Cartoon by Tandberg (source: YCAT)

I’m bemused but not surprised that the Prime Minister is still insisting stage one of Mebourne’s East West Link should proceed.

This is a project where the benefits – in terms of important attributes like avoided traffic casualties and travel time savings – are less than half the financial and economic cost of building it.

Yesterday, as the deal to exit the project was announced by Premier Daniel Andrews, Mr Abbott said the Victorian government is ignoring traffic congestion in Melbourne.

The East West Link is the only answer. Tens of millions of dollars and years of planning have already been invested to get the project shovel-ready.

The East West Link is the only answer to traffic congestion? You don’t have to reflexively oppose all new roads to understand this is a bad project. (1)

The “decongestion” benefits were estimated by skilled professionals retained by the former Victorian government, yet even when combined with other gains the total benefits still fall well short of the cost ( just 0.45 by Infrastructure Australia’s preferred methodology).

If you’re serious about tackling traffic congestion Mr Abbott, please understand that it can’t be achieved by building more infrastructure, whether roads or rail lines.

Gilles Duranton and Mathew A Turner concluded in an important paper published in 2011 in The American Economic Review, The fundamental law of traffic congestion: evidence from US cities, that “both road capacity expansions and extensions to public transit are not appropriate policies with which to combat traffic congestion”.

The key problem in our cities isn’t a lack of motorways; it’s the inefficient way the ones we’ve already got are managed.
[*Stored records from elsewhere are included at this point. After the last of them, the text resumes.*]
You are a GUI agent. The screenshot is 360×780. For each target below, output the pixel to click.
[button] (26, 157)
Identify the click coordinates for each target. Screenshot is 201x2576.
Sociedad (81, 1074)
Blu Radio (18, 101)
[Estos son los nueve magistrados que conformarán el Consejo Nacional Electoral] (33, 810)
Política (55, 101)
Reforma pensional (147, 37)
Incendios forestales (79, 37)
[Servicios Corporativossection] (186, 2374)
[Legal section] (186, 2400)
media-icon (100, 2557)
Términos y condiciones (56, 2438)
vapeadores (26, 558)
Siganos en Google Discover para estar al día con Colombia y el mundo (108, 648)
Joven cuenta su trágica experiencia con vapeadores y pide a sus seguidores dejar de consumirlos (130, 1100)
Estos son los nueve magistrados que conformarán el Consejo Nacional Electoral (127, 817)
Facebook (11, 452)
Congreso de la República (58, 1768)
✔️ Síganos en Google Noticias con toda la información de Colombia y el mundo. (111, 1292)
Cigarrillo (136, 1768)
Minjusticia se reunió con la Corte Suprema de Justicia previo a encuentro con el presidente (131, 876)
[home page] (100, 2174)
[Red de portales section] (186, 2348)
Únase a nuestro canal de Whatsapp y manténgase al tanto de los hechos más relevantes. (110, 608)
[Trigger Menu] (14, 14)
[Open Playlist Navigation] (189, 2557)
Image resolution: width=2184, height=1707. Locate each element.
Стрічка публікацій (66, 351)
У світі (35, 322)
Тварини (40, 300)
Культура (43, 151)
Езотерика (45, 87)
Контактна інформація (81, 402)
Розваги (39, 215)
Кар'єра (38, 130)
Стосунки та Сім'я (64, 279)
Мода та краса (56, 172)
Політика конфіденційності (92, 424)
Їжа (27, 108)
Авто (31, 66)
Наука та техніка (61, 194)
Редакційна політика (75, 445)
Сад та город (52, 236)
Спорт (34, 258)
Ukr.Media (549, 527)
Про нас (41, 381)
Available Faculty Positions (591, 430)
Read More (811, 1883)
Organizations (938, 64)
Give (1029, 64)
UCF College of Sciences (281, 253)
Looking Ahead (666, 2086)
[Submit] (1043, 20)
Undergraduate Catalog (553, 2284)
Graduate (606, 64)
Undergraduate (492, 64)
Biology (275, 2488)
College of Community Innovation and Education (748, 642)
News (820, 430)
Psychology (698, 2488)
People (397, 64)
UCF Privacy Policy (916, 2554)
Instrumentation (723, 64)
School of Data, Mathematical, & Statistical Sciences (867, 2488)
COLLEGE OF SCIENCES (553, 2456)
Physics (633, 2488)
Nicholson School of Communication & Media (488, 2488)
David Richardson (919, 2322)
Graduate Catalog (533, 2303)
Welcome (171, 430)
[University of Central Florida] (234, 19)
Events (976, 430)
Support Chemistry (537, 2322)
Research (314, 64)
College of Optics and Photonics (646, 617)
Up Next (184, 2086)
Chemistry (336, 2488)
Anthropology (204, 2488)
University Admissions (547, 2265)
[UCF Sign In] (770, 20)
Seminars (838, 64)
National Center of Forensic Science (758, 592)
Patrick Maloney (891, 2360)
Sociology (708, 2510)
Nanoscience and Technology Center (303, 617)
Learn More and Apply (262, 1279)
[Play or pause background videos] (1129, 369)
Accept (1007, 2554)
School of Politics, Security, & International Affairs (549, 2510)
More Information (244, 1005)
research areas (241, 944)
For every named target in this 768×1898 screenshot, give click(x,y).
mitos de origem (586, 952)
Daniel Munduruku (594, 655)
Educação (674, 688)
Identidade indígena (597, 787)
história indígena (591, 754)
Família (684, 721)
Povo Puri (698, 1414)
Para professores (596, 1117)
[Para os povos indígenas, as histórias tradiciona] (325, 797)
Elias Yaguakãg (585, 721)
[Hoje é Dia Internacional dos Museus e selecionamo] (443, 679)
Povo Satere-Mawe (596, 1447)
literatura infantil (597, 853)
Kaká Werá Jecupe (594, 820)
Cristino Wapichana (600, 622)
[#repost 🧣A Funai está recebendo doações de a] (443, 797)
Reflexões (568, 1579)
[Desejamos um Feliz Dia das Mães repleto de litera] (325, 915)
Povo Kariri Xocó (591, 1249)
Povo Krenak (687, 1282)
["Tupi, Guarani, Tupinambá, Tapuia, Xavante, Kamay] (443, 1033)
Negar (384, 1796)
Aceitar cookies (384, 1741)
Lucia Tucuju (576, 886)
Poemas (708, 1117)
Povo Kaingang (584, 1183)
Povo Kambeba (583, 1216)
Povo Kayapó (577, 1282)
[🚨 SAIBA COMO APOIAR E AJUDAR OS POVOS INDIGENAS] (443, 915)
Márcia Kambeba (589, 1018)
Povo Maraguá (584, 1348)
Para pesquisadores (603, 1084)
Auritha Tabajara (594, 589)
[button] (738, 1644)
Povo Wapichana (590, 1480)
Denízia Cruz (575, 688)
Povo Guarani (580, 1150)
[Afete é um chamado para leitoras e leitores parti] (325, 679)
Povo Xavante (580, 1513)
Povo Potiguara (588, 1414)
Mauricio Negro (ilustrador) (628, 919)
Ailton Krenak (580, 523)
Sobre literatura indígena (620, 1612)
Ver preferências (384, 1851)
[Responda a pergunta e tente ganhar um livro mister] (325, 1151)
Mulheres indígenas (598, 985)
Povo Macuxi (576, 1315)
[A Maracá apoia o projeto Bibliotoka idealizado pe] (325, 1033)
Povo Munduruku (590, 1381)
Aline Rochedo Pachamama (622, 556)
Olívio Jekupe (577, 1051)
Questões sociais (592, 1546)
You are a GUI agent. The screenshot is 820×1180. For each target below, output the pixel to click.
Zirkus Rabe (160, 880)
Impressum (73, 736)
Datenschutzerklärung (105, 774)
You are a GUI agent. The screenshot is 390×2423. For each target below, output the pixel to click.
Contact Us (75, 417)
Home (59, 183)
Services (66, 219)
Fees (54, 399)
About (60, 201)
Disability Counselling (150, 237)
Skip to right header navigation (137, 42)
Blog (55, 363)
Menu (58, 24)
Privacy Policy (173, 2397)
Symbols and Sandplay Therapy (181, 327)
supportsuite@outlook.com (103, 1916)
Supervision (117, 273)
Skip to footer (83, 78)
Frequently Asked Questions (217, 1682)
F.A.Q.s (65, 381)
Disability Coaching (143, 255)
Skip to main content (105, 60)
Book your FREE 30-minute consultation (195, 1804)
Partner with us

There’s an enormous amount of “latent capacity” locked up in existing congested major road networks and going to waste – it needs to be released by rationing access to road space.

Congestion could be approached by (say) restricting access to roads on alternate days based on number plates; or more sensibly it could be addressed by charging for the use of roads i.e. by congestion charging.

As I’ve discussed before (Are politicians serious about fixing traffic congestion?), it only takes a reduction of around 5% in the number of vehicles to increase average vehicle speeds by 10-30%. It won’t be at the speed limit necessarily, but it will be fast enough to satisfy the expectations of most drivers.

Congestion charging discourages drivers who make relatively low value trips at peak times. Those who aren’t prepared to pay will make the trip at another time, shift to public transport, or decide it’s not worth making.

According to research by transport analyst Craig Mcgeoch, 17% of morning peak hour motorised trips in Melbourne are for recreation and shopping purposes; only a third are for the purpose of getting to work.

The NSW Bureau of Transport Statistics 2012/13 household travel survey shows 18% of AM peak trips in the Greater Sydney Metropolitan Area are for social and recreational purposes, with another 3% for personal business (26% are commuting with an additional 8% for work-related business purposes).

Congestion pricing isn’t a radical concept: after all, we already charge for public transport and provide concessional fares for travellers with limited means. We already ration other finite resources like water, electricity and gas by charging according to the level of use. Indeed, we usually apply a progressive tariff i.e. the price increases as consumption increases.

By reducing demand at the margin, congestion pricing delays or puts off entirely the need to invest in costly new infrastructure like the East-West Link – see Infrastructure: what to do about the ‘Cleopatra problem?’

Once the set-up costs have been met, congestion pricing also generates revenue that can be used to improve public transport. Indeed, by raising the cost of driving it makes public transport a more attractive alternative.

Requiring motorists to pay for the congestion they cause can be done in a number of ways with varying degrees of efficiency and levels of cost. With suitably sophisticated technology, it would be possible to track the location of every car. Or it could be implemented by a cordon system as in Stockholm, London and Singapore, or via a proxy such as charging for parking.

The vertical equity effects are frequently portrayed as a “deal breaker” in debates about congestion pricing, as if governments don’t already charge for public transport and other essential services.

The equity of a particular measure shouldn’t be assessed in isolation but in the context of the fairness of the entire tax-transfer system. As I’ve noted before (see Is congestion pricing just too unfair?), regard should also be had for the offsetting benefits provided and, of course, for the ability to compensate those who are most vulnerable.

Governments will need to build more urban transport infrastructure but they also need to ensure limited funds are directed at the projects with the biggest pay-off. The scale of the task can be made much more manageable by getting the level of demand right in the first place.

Contrary to the Prime Minister’s assertion, motorways aren’t the “only” answer to traffic congestion; getting governments to manage excessive demand for road space is the key answer.


  1. Mr Abbott provides a good example of the Sunk Cost Fallacy i.e. He doesn’t want to see the tens of millions of dollars and years of planning that have already been invested in the East West Link go to waste.